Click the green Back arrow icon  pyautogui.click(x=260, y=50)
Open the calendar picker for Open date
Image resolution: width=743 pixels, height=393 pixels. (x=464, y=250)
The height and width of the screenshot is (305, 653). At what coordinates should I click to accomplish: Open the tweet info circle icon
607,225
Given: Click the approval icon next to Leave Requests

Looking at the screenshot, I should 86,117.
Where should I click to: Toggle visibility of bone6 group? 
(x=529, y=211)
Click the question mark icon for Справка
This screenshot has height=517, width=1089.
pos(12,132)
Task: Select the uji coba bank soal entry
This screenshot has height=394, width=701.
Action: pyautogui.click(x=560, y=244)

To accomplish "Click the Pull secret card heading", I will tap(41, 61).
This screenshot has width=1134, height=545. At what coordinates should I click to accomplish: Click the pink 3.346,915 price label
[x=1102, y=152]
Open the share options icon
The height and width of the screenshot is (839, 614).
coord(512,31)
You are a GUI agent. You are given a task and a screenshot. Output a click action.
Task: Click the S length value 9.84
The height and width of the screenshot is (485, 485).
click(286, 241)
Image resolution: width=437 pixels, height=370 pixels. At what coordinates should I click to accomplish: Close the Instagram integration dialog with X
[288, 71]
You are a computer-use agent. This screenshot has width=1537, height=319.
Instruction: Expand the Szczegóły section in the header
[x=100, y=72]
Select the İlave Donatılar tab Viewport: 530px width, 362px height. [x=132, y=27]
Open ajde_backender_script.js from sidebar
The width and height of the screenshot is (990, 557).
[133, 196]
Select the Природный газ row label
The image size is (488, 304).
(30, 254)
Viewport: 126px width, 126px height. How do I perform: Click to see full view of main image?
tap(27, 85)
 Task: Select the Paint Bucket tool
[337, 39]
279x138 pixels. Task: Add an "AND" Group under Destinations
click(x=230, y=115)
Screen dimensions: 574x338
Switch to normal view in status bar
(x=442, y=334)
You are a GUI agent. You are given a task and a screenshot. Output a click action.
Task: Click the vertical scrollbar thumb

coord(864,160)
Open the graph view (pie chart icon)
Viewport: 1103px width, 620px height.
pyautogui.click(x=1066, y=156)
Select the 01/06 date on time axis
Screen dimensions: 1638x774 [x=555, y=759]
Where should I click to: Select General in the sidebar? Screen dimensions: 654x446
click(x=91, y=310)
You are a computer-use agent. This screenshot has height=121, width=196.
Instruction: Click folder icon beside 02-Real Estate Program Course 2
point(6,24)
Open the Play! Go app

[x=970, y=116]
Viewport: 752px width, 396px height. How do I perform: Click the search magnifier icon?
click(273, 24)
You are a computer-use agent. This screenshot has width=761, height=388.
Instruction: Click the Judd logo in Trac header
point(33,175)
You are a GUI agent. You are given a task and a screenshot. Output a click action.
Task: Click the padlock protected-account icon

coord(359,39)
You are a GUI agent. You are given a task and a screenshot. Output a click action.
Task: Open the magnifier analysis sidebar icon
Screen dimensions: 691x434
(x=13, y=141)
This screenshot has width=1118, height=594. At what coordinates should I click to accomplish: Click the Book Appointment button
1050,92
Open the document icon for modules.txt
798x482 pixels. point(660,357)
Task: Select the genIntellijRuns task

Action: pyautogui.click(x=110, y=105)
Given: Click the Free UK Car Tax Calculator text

* [EXERCISE INSTRUCTIONS] Looking at the records above, how many lines include "computer"? Please give the number and nothing more.

* [COMPLETED EXERCISE] 3